You have 4 cases. Equal weights for Business and Pleasure - given. You can then get the weights for the Rural and Urban from the data. Which gives you 80% and 20%.
That is the trick. Once you have four categories with their weights, the problem is easy and works just like all credibility problems. No tricks on what N is. Just setting up and getting the weights.


Cloude, your method is one that I didn't think of before, and I suspect that it is what SOA has in mind.

With that your solution in mind, I would argue that the difference is a matter of semantics. The statement of questions separate the population into 2 groups in statement 2. There is no clear indications that a driver is to only drive in Rural environment or Urban environment. So, I can argue that a driver is expected to drive 20% Rural, and 80% urban.

If the question has a third statement that says "a driver drives only in Rural condition or Urban condition", then I don't think there can be a dispute that .19 is the right answer.

I do not agree. I'm not sure that it matters whether or not individual drivers could fall into different categories. All we care about is the probabilities of each category, and they give you enough information for that.

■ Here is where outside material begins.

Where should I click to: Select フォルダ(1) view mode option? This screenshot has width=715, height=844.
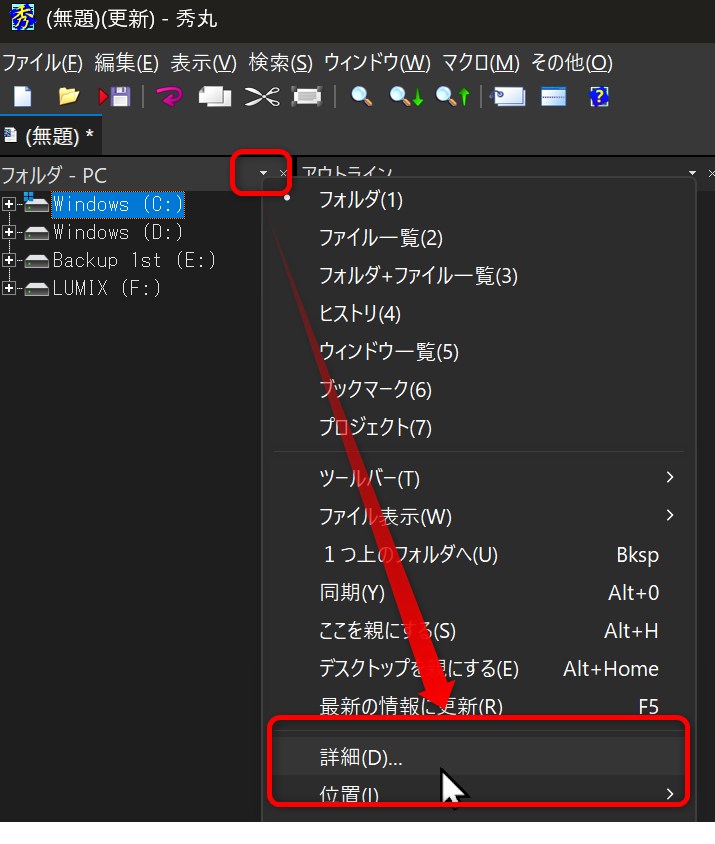click(x=360, y=200)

Business and Pleasure is 50/50 split - given. The use of the weighted means gives you the split for Rural and Urban -
p(1.0) + (1-p)(2.0) = 1.8

It doesn't matter what mixture makes this true. Only that it is true, and it is since it is given.

I know SOA often gives more infomation than necessary to solve a problem.

If the population is only divide into two groups - Business and Pleasure. We still need to know that Rural and Urban separation is independent. Otherwise you can't really use the more finely defined groups.

Had they not give the Rural/Urban infomation, there is a clear way to solve the question. And I would think without knowing the independence of Rural vs. Urban, the same solution applies.


<font size=-1>[ This Message was edited by: FoxtrotFool on 2001-11-09 11:13 ]</font>

From Abe Weishauss FYI:
I looked at 23. They should have made it more clear that urban and rural
drivers are 2 separate categories. You're expected to treat this as a 4
category example, and to ignore the expected variances (which confuse you);
you
must calculate the expectation of the process variance based on the 4
processes.

Thanks Mary.

Thanks Cloude again for the correct way of solving Q23.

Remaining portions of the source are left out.